STUDY TEXT:

-- Opening Marker --

It was originally intended for use in education where students could design their own processors and fixed instruction sizes made that easier. I'm not saying "therefore it's suboptimal", just that there were objectives that might conflict with an optimal design.

>> > What that means exactly is still a bit fuzzy, but I am a fan of immediate data being stored after the opcode.

>> As a hobbyist, I get it... but except for when you are reading binary dumps directly, which happens so rarely these days, when is that ever relevant?

How about in a linker, where addresses have to be filled in by automated tools? Sure, once the weirdness is dealt with in code its "done" but it's still an unnecessarily complex operation. Also IIRC there is no way to encode a 64bit constant, it has to be read from memory.

Maybe I'm wrong, maybe it's a near optimal instruction encoding. I'd like to see some people try. Oh, and Qualcomm seems to disagree with it but for reasons that may not be as important as they think (I'm not qualified to say).

Pet_Ant · 2024-05-02T13:57:19

> Also IIRC there is no way to encode a 64bit constant, it has to be read from memory.

There never is, you can never set a constant as wide as the word length. Instead you must "build" it. You can either load the high bits as low, shift the value, and then add the low bits, or sometimes as Sparc has it ('sethi'), there is an instruction that combines the two for you.

https://en.wikibooks.org/wiki/SPARC_Assembly/Control_Flow#Ju...

https://en.wikipedia.org/wiki/SPARC#Large_constants

brucehoult · 2024-05-01T10:05:23

> millions of embedded units already shipped

10+ billion. With billions added every year.

THead says they've shipped several billion C906 and C910 cores, and those are 64 bit Linux applications cores, almost all of them with draft 0.7.1 of the Vector extension. The number of 32 bit microcontroller cores will be far higher (as it is with Arm).

__s · 2024-04-30T17:38:19

yes, was curious why compression format didn't require

1. non compressed instructions are always 4 byte aligned (pad a 2 byte NOP if necessary, or use uncompressed 4 byte instruction to fix sizing)

-- Closing Marker --

INFORMATION:

-- Opening Marker --

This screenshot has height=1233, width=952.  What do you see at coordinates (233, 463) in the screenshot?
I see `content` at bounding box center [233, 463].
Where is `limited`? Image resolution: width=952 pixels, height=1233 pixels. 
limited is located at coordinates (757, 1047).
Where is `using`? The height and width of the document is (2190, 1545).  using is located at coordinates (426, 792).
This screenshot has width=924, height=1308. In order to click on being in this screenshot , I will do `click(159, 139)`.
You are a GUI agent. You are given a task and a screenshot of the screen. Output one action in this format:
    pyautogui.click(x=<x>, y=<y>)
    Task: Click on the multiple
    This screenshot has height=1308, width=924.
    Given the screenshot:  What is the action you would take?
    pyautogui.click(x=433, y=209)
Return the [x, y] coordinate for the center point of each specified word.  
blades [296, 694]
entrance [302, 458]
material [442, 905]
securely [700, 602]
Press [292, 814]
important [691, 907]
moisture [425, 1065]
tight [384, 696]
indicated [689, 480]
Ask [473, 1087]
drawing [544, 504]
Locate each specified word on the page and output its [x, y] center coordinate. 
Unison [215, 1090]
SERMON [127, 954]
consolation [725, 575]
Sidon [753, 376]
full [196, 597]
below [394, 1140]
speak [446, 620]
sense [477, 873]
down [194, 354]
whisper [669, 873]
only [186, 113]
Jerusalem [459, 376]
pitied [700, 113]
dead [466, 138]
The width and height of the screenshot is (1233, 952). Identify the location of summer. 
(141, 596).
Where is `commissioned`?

-- Closing Marker --

AIM OF THE TASK:
Continue the forum thread about instruction encoding from the point where it stops.

EXERCISE OUTPUT:
2. jump targets are always 4 byte aligned (which exists without C, but C relaxes)

This avoids cache line issues & avoids jumps landing inside an instruction. Can consider each 2 compressed instructions as a single 4 byte instruction

Bit redundant to encode C prefix twice, so there's room to make use of that (take up less encoding space at least by having prefix be 2x as long), but not important

fwsgonzo · 2024-04-30T18:18:55

I completely agree. Not that everything has to be relaxed, but at least the things that made it impossible to decode RISC-V when C is enabled. The amount of code needed to detect when and how instructions are laid out is much larger than it should be.

brucehoult · 2024-05-01T10:01:44

"impossible"?

It's a little easier than ARMv7, and orders of magnitude easier than x86, which doesn't seem to be preventing high performance x86 CPUs (at an energy use and surely silicon size penalty admittedly).

Everyone else in the RISC-V community except Qualcomm thinks the "C" extension is a good trade-off, and the reason Qualcomm don't is very likely because they're adapting Nuvia's Arm core to run RISC-V code instead, and of course that was designed for 4-byte instructions only.

Pet_Ant · 2024-04-30T18:47:26

That is a trade-off towards density that seems not worth it where all it would take is a 16 bit NOP to pad and a few more bytes of memory to save on transistors of implementation.

Maybe they did the actual math and figured it's still cheaper? Might be worth it.

__s · 2024-04-30T19:24:06

SiFive slides: https://s3-us-west-1.amazonaws.com/groupsioattachments/10389...

Their argument is that since eventually there'll be 8 byte instructions, those will have the same cache line issues (tho that could be addressed by requiring 8 byte instructions be 8 byte aligned)

Pet_Ant · 2024-04-30T19:47:18

Check your link? It isn't working for me.

__s · 2024-05-01T02:12:59

https://lists.riscv.org/g/tech-profiles/topic/slides_on_reta...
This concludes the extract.